Ya los tenemos a todos en la calle. Junqueras, Forcadell, Romeva, Cuixart, Bassa, Forn, Rull, Turull y Sànchez pasean a sus anchas y lanzan proclamas incendiarias en los mítines de la campaña electoral del 14F.
La Generalitat ha vuelto a desafiar al Tribunal Supremo y les ha concedido el tercer grado. No han pasado ni dos meses desde que el alto tribunal advirtiera de que no se cumplen los requisitos para aplicar ese beneficio penitenciario, pero al Govern se la suda.
Es probable que, en breve, vuelvan al presidio --ahora solo van a las celdas a dormir entre semana-- pero, de momento, los nueve sediciosos actuarán de acicates para animar el voto independentista.
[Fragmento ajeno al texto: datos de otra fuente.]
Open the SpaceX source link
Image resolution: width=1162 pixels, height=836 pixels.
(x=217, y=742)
Únicamente han pasado tres años entre rejas pese a sus largas condenas --aunque, a todas luces, insuficientes-- por uno de los delitos más graves que hay en una democracia (y cuatro de ellos, también por malversación).
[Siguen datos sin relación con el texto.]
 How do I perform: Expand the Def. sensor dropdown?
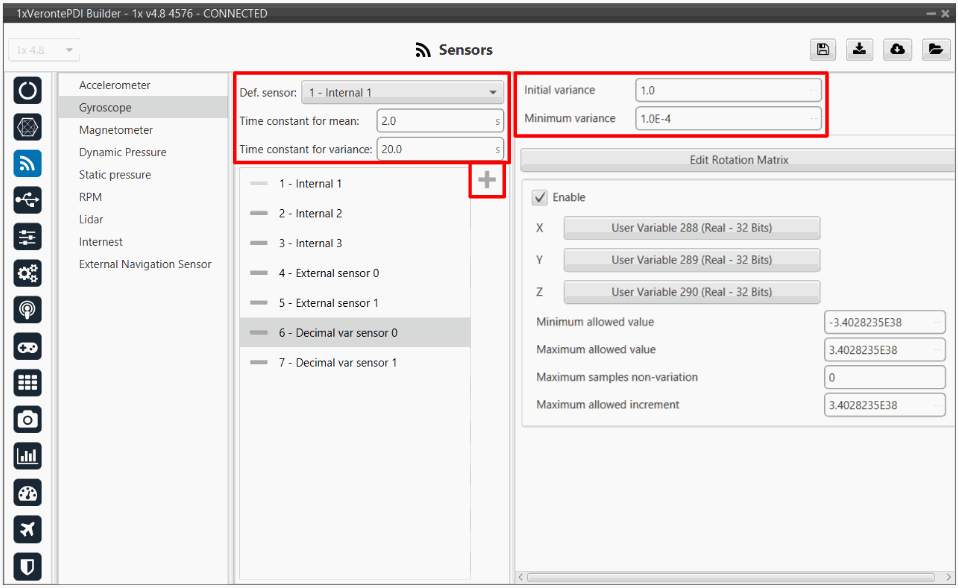coord(401,93)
Visto lo visto, no me negarán que tiene guasa que todavía haya terceristas bienintencionados que se opongan a que el Gobierno recupere la competencia sobre prisiones que se transfirió a la Generalitat en 1983. Fue uno de los primeros botines que se cobró Pujol y que hoy se antoja incomprensible.
En todo caso, todas las formaciones constitucionalistas que se presentan a estos comicios coinciden en lanzar críticas implacables al independentismo catalán. Y no les falta razón. El procés, además de todas las ilegalidades que ha comportado, ha roto la convivencia en Cataluña, ha tirado a la basura una década y ha causado una decadencia económica y social sin precedentes, a la que será difícil darle la vuelta.
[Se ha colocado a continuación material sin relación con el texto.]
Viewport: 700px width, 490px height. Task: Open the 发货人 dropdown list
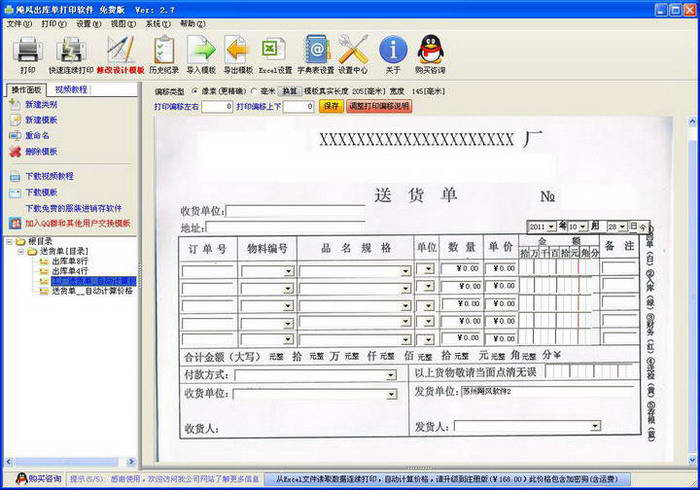595,426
Sin embargo, la mayoría de los líderes secesionistas siguen emperrados en sus mensajes rupturistas (sin renunciar a la independencia unilateral), amenazadores (“lo volveremos a hacer”) y supremacistas (el desprecio hacia el resto de España y hacia los catalanes castellanohablantes o los que rechazan la secesión es una constante).
Ante este panorama, sorprende que haya una parte del constitucionalismo que apueste por tratar de desinflamar la situación, evitar polémicas, esquivar los choques. La sociedad catalana --y también la del resto del país-- da muestras evidentes de cansancio y hartazgo, y estas almas cándidas entienden que lo mejor para todos es sentarse a negociar una salida, una reconciliación, un reencuentro. Esto es, volver a la estrategia de cesiones para ver si de una vez por todas los radicales se calman un poco. En algunas ocasiones, hasta confiesan su deseo de recuperar la pax pujolista.
Craso error.
Fue precisamente Pujol quien inoculó el virus del nacionalismo en todos los ámbitos de la sociedad. Fue Pujol quien alumbró la figura del català emprenyat (que después engordaron y aprovecharon indignados editorialistas para divulgar el victimismo). Fue Pujol quien llevó a extremos nunca vistos el chantaje --sin mucha oposición de PSOE ni de PP, todo hay que decirlo-- a los diferentes gobiernos nacionales. Y fue el heredero de Pujol, Artur Mas (aunque ahora, de forma vil y cobarde, proclame su inocencia) quien dio a Cataluña el último empujón hacia el precipicio.
En definitiva, la etapa pujolista --con los paños calientes que se aplicaron a sus iniciativas-- instauró las bases del procés. El precio de su efímera e ilusoria estabilidad ha sido muy alto y lo pagaremos durante mucho tiempo. ¿De verdad alguien en su sano juicio cree que la salida pasa por recuperar aquel supuesto oasis? ¿Es razonable contemporizar con quienes aseguran que destruirán el Estado en cuanto tengan oportunidad? ¿Es prudente tender la mano a los que prometen morderla? ¿Es sensato insistir en el mismo proceder y esperar un resultado diferente?
Repetir las equivocaciones del pasado nos lleva inexorablemente al mismo callejón sin salida. Estamos a tiempo de evitarlas.